Though truffle oil can certainly impart a truffle flavor into dishes, it tastes too artificial for Martha Stewart's standards, and therefore she refuses to cook with it. "Oh, I would never use truffle oil, oh never," she revealed in an interview with Today. "It clings to your taste buds, it's a hideous thing. Forget truffle oil." Instead, as Stewart once mentioned in her blog, she prefers whole white truffles, which she often gets in bulk at Urbani in New York City.

Truffle oil isn't made with real truffles

So what's the reason Stewart can love truffles but hate truffle oil? Well, turns out that there's often not very much truffle in truffle oil. In fact, despite its name, truffle oil doesn't typically contain any truffle at all, but rather 2,4-dithiapentane, a synthetic version of a natural compound found in real truffles, according to the American Chemical Society. Perhaps someone who's never tasted real truffles before wouldn't be able to tell the difference, but evidently, Stewart can, and she like many other chefs, doesn't think the cheaper price point is worth settling for less.

While you can sometimes find truffle oils that contain specks of raw truffle floating around in them, the flavor won't be any more pronounced, according to the Spruce Eats. The reason for this is that natural flavor compounds of truffle are difficult to extract. A bit of truffle debris in some oil isn't going to do much except give the illusion that you're tasting real truffles. The majority of the flavor in these oils still comes from 2,4-dithiapentane even if truffles are technically named on the ingredients list. 

If you're really after a natural truffle oil, you can pretty easily infuse extra virgin olive oil with black truffles yourself, but the flavor doesn't last for more than a few days, and there are better alternatives that are easy to come by. 

Better alternatives to truffle oil

Much of the appeal of truffle oil is that it's a more affordable way to get a taste of truffles. The whole truffles Martha Stewart gets at Urbani, for example, costs a whopping $160 for only half an ounce, and the Australian ones she once raved about on Instagram aren't much cheaper. Fortunately, if real truffles are out of your price range, you still don't have to settle for truffle oil.

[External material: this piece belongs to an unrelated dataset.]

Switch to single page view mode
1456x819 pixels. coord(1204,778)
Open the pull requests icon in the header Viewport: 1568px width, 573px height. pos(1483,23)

According to the Martha Stewart website, it's better to opt for truffle salt or truffle carpaccio, both of which cost around $30. Truffle salt is simply salt mixed with tiny pieces of truffle. Like truffle oil, it can contribute that distinct truffle essence to a dish, but the salt is a lot better quality because it gets its flavor from actual truffles. Truffle carpaccio gives you even more truffle flavor to work with, as it consists of whole chunks of truffle preserved in olive oil. We can only assume the oil from the jar of truffle carpaccio is the only form of truffle oil Martha Stewart would be willing to cook with.